India's top court on Thursday upheld the right of a woman to an abortion up to 24 weeks into pregnancy regardless of marital status, a decision widely hailed by women's rights activists.
The right to abortion has proved contentious globally after the U.S. Supreme Court overturned in June its landmark 1973 decision in Roe v. Wade that had legalised the procedure across the United States.
"Even an unmarried woman can undergo abortion up to 24 weeks on par with married women," said Justice D.Y. Chandrachud of India's Supreme Court, holding that a woman's marital status could not decide her right to abort.
A law dating from 1971, the Medical Termination of Pregnancy (MTP) Act, had limited the procedure to married women, divorcees, widows, minors, "disabled and mentally ill women" and survivors of sexual assault or rape.
"The decision to have or not to have an abortion is borne out of complicated life circumstances, which only the woman can choose on her own terms without external interference or influence," the court ruling said.
It added that every woman should have the "reproductive autonomy" to seek abortion, without consulting a third party.
Thursday's decision came in response to a petition by a woman who said her pregnancy resulted from a consensual relationship but she had sought abortion when the relationship failed.
The ruling is a milestone for the rights of Indian women, activists said.
"It is a first step, it is a progressive step," said Yogita Bhayana, founder of PARI (People Against Rapes in India).
The court added that sexual assault by husbands can be classified as marital rape under the MTP law.
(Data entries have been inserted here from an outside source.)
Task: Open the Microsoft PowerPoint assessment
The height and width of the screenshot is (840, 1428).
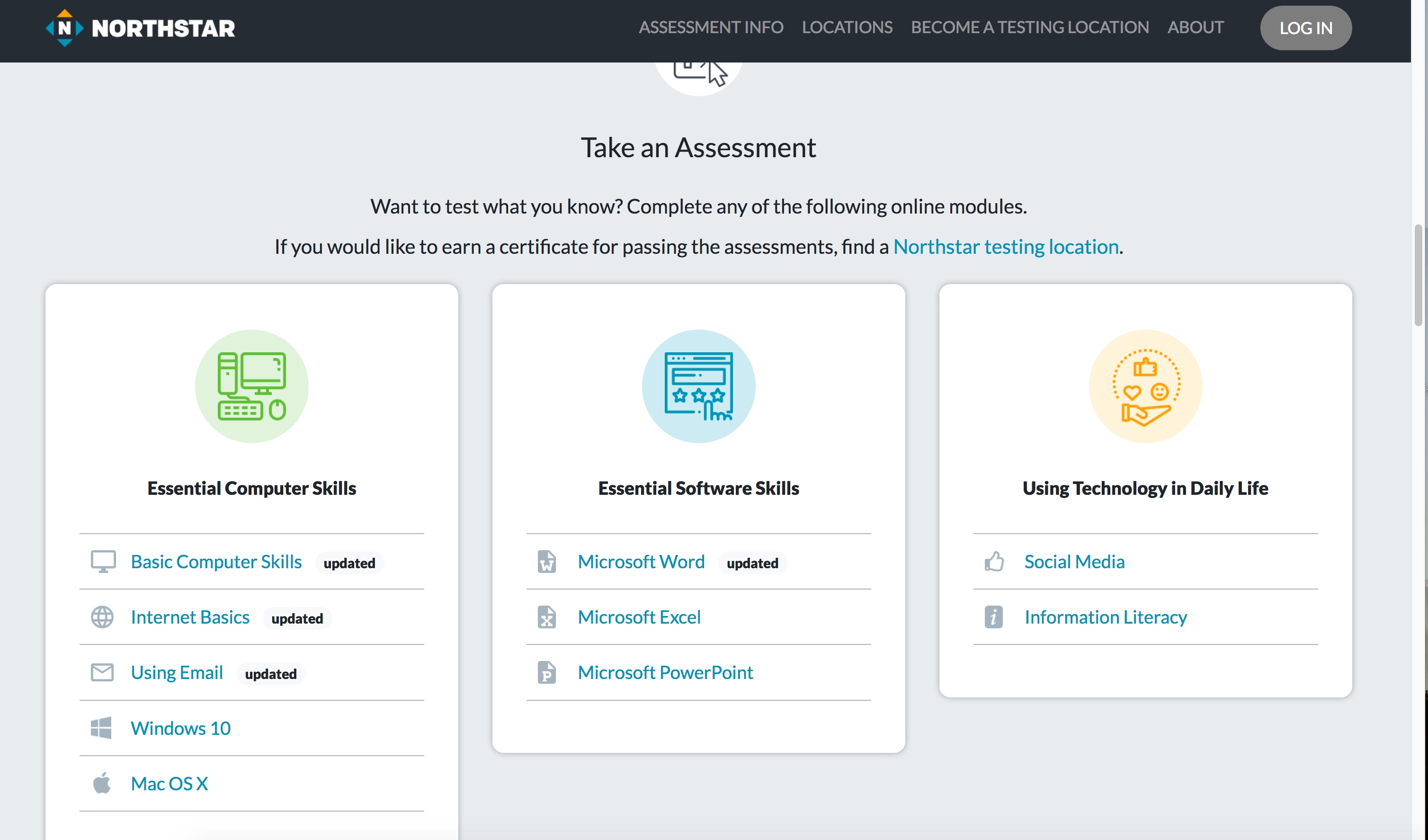Action: pyautogui.click(x=665, y=672)
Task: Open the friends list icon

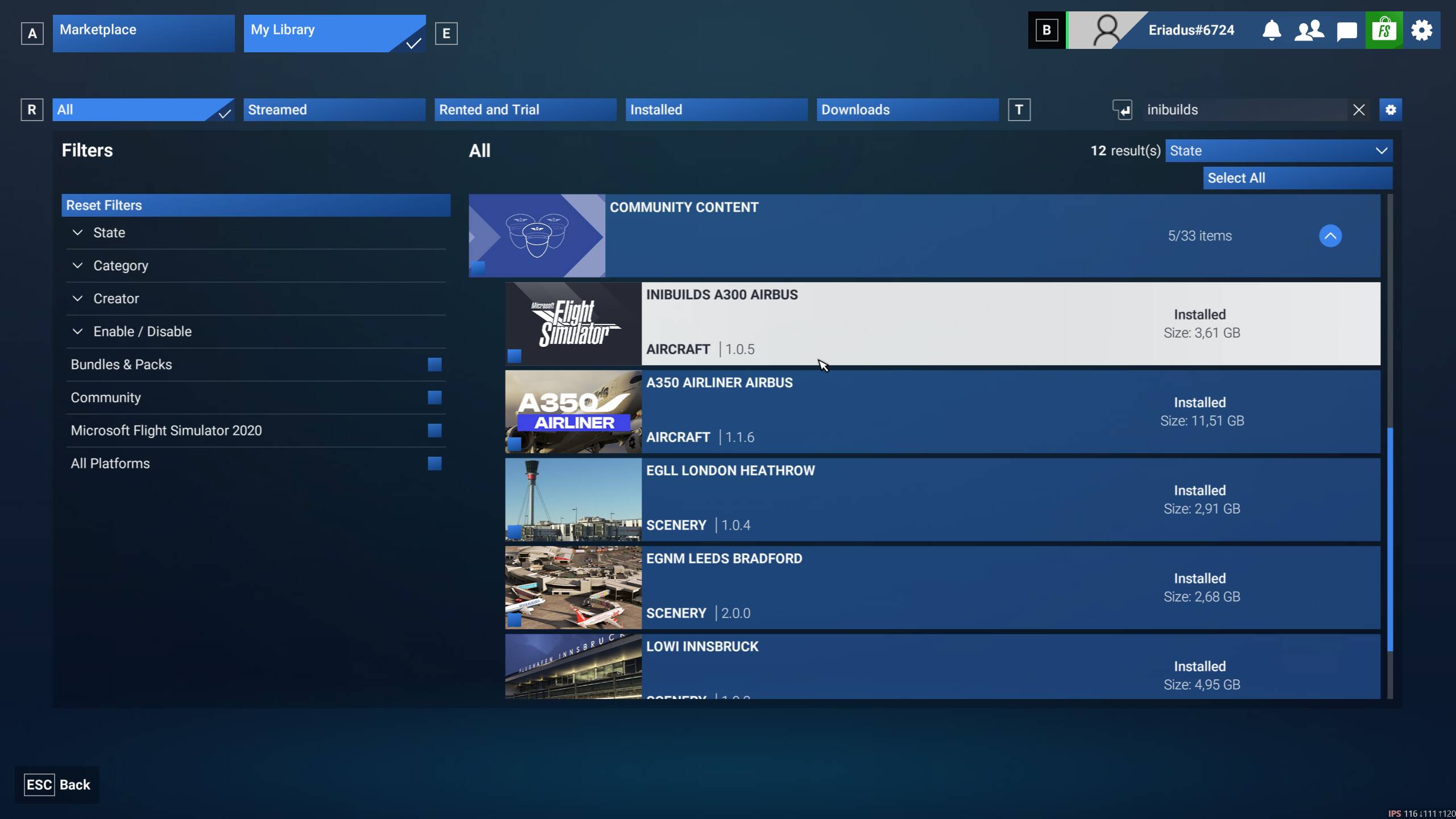Action: [1309, 30]

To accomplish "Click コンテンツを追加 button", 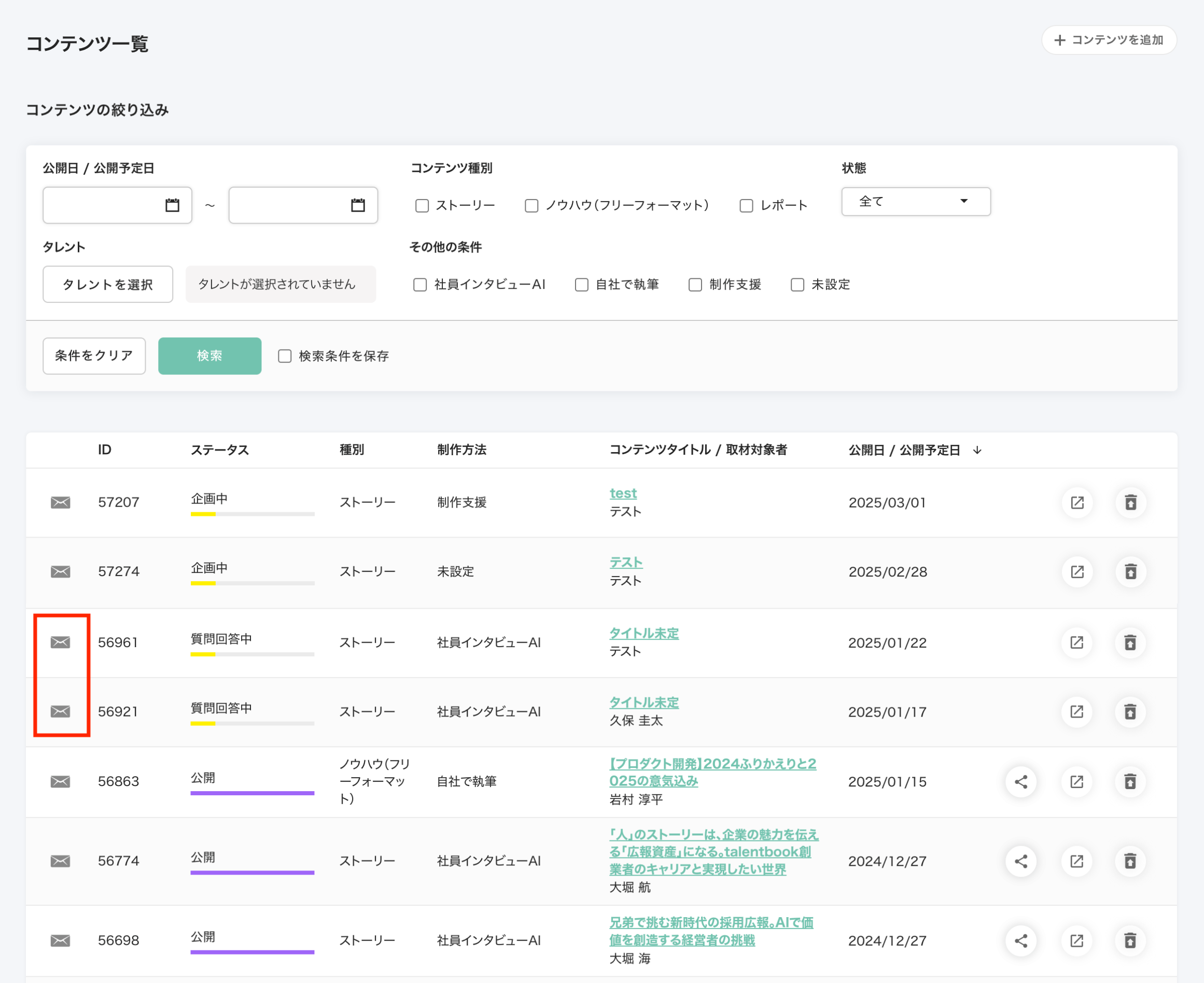I will pyautogui.click(x=1108, y=40).
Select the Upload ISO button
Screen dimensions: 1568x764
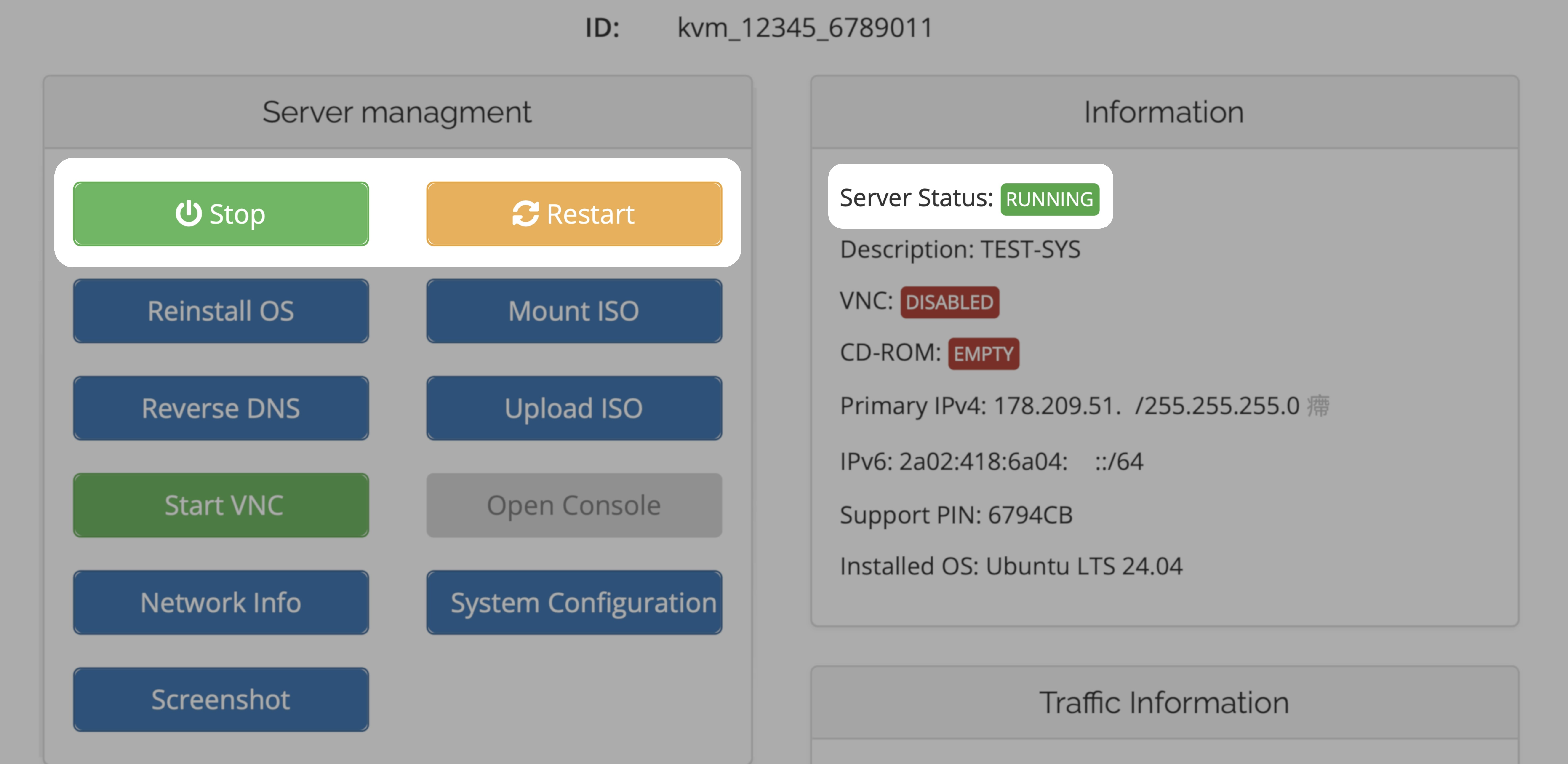click(x=574, y=408)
Indian law does not consider marital rape an offence, though efforts are being made to change this.
"In an era that includes Dobbs vs Jackson, and makes distinctions between the marital status of women who are raped, this excellent judgment on abortion under the MTP Act hits it out of the park," Karuna Nundy, an advocate specialising in gender law and other areas, said on Twitter.
She was referring to the case that led to the U.S. Supreme Court judgment in June.